The Cause of the Drug Problem in the Philippines
Before the 2016 Philippines elections, we took a trip up the mountains for a shoot. We parked our car at an area that looked like an abandoned subdivision. There were road lots, but no houses. For the shoot, we were using festive dust — corn starch mixed with food coloring — to add to the celebratory effect of the photos. They were contained inside big transparent bags and had different colors like blue, yellow, and red.
While we were shooting, a young kid and his sister followed us around. They must have been living near the area and used the abandoned subdivision as their playground. At first they didn’t pay any attention to the bags of festive dust. They were more amused by the camera and the shoot itself.

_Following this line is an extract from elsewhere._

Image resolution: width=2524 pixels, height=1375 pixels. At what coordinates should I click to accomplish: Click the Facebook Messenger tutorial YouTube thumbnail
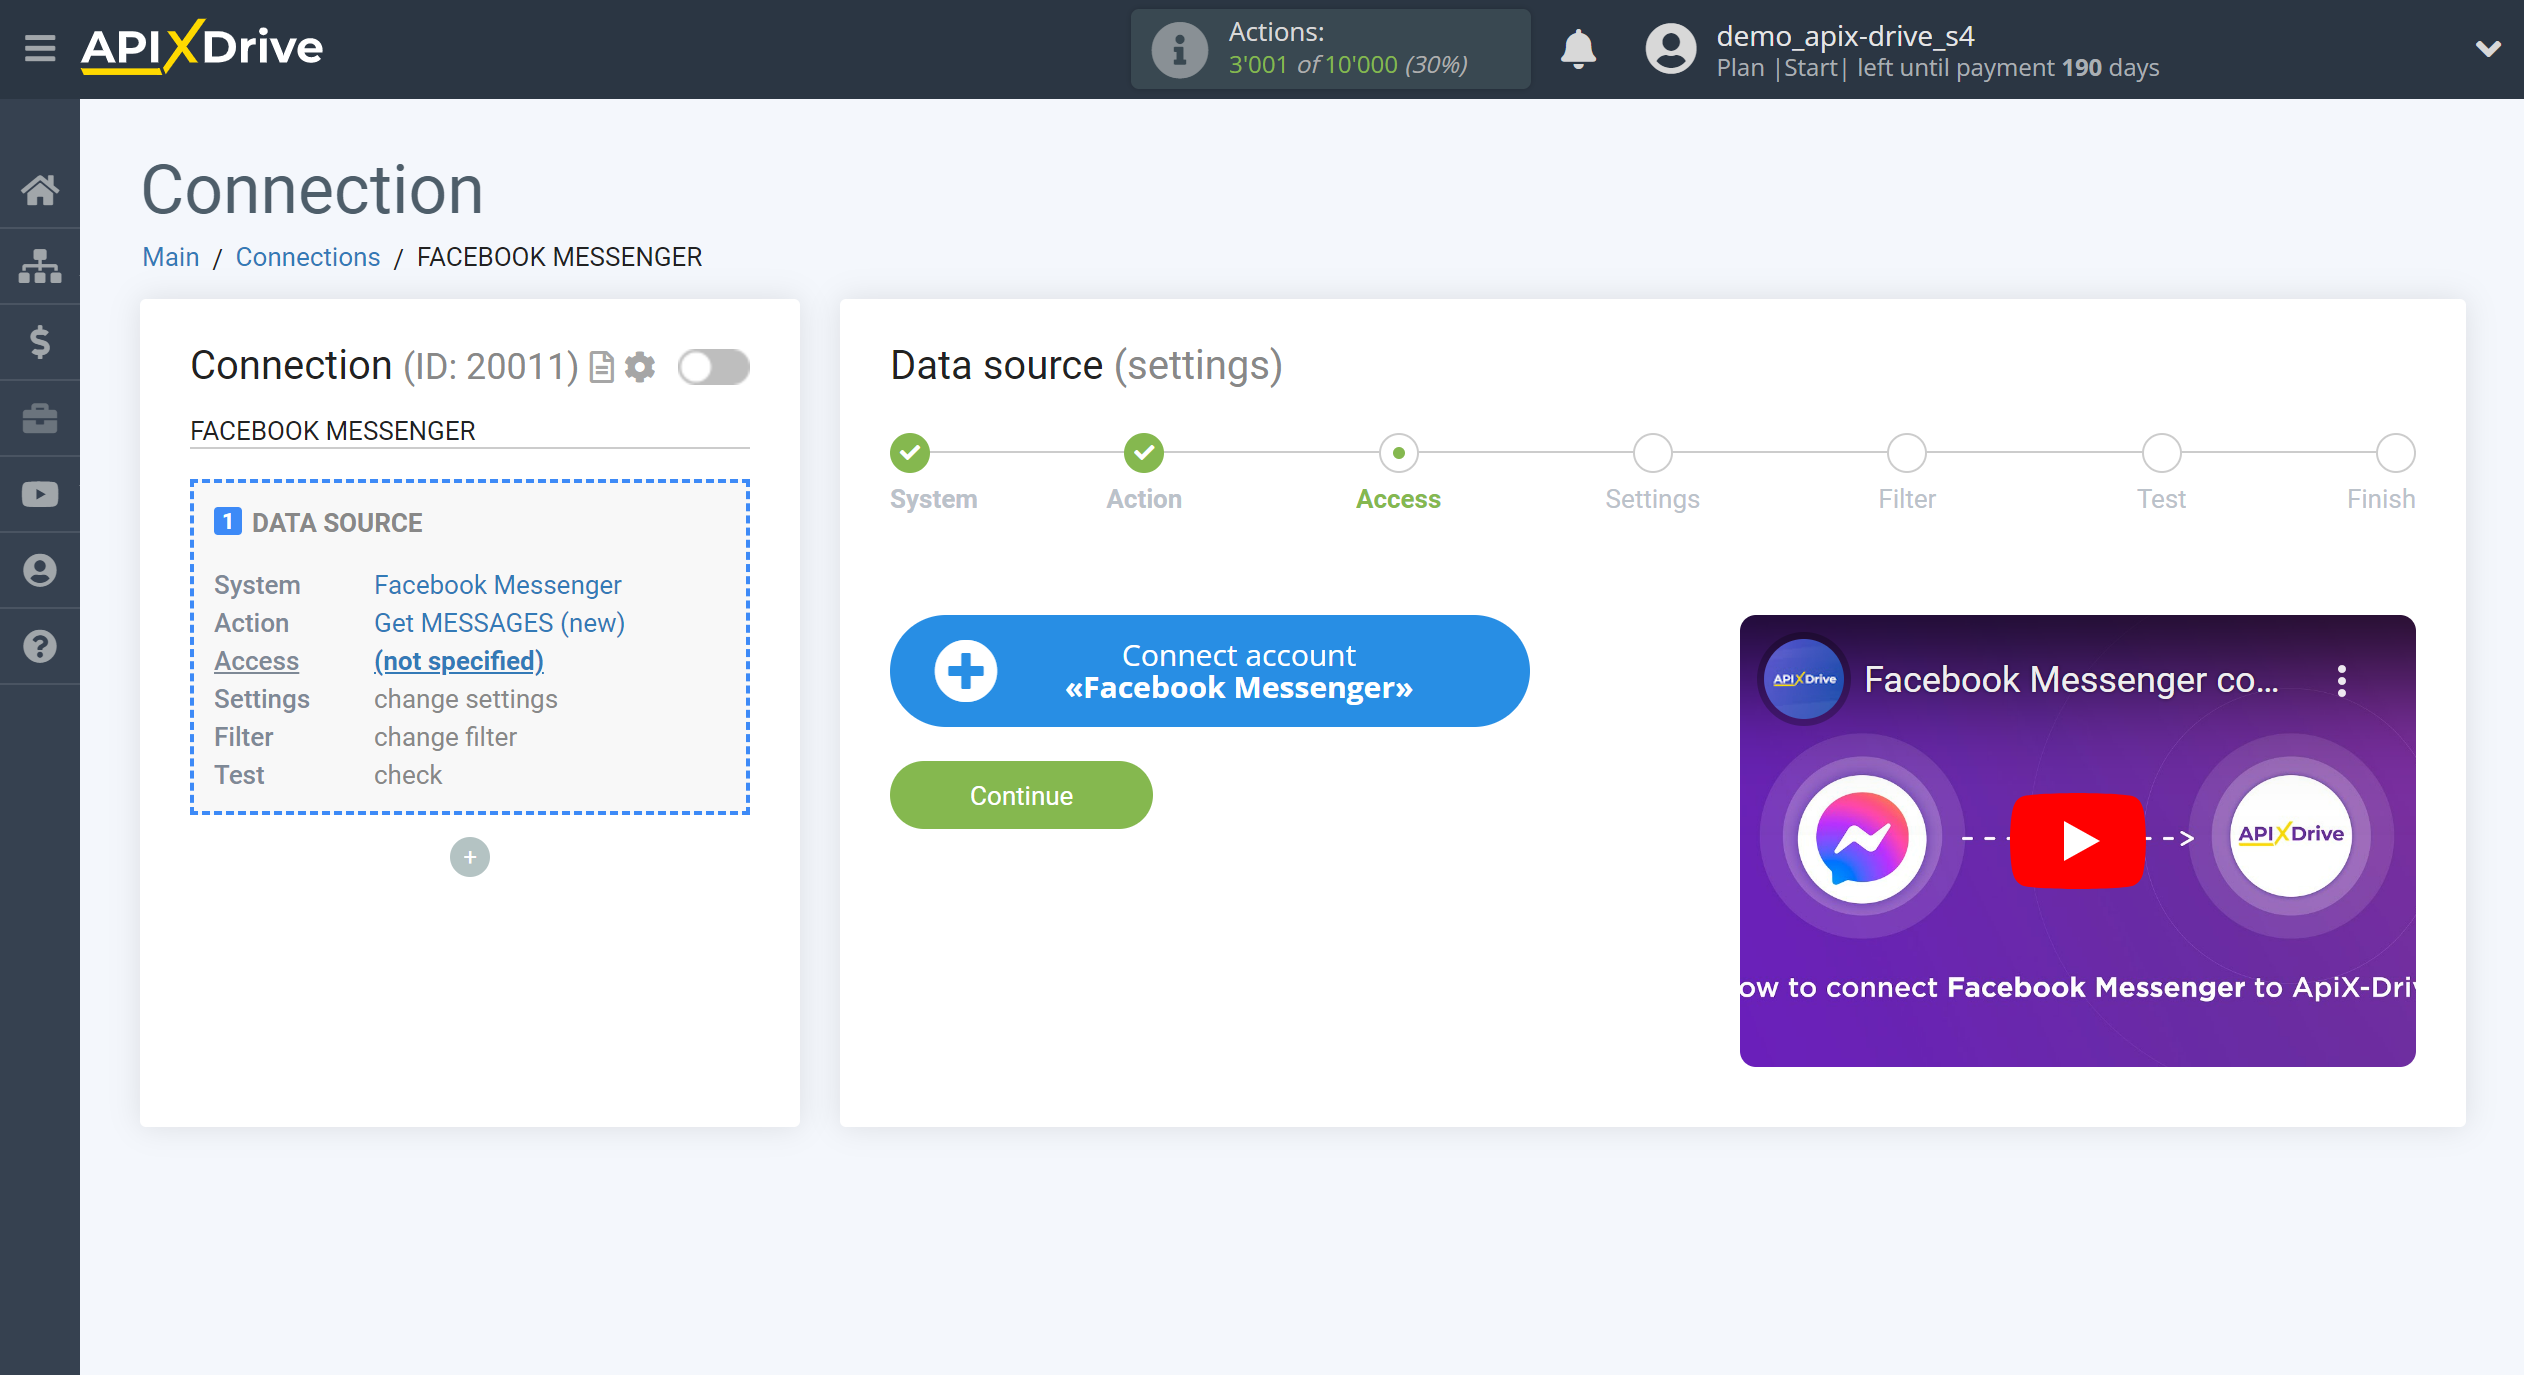[2079, 838]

Then we started using the dust for effect. As we were pulling the colorful powder out of the bag, the kid asked, “Unsa na? (What’s that?)” Then he quickly answered his own question, “Ah… Shabu diay. (Crystal meth.)” He must have been around four years old. Suffice to say, we were shocked.
That was the last thing I expected to hear from this cute little kid. I told him quickly that it wasn’t shabu and asked him if he’s ever seen the substance. He said, “Oo… ngadto dapit sa unahan. (Yes… there up ahead.)”
Today, it seems like every day there’s a string of people bringing themselves in for surrender, getting caught red handed in drug busts, and even alleged drug lords and their protectors being called out.
I didn’t realize it then, but our drug epidemic is real.
This video from VICE News is a real eye opener:
In the VICE Video, when the addict says, he knows it’s bad for him, but he continues to use it, it gives a chilling sense of the inescapable hold these drugs have to its victims.
Take note of the word, victims.
They are in every sense of the word, victims. It’s starting to happen. You can see the decriminalization of drug users all over the world. Addicts are victims of their addiction. They should be treated as such.
The truly scary part of the Vice video is when they started talking to the drug pushers. It angered me when they said they were doing it to make a living. Geez. Get a job bro. Stop poisoning the people. But the truth is they will always be around if there is a demand for drugs like shabu. The only way to truly eradicate these drugs is to stop the demand for them.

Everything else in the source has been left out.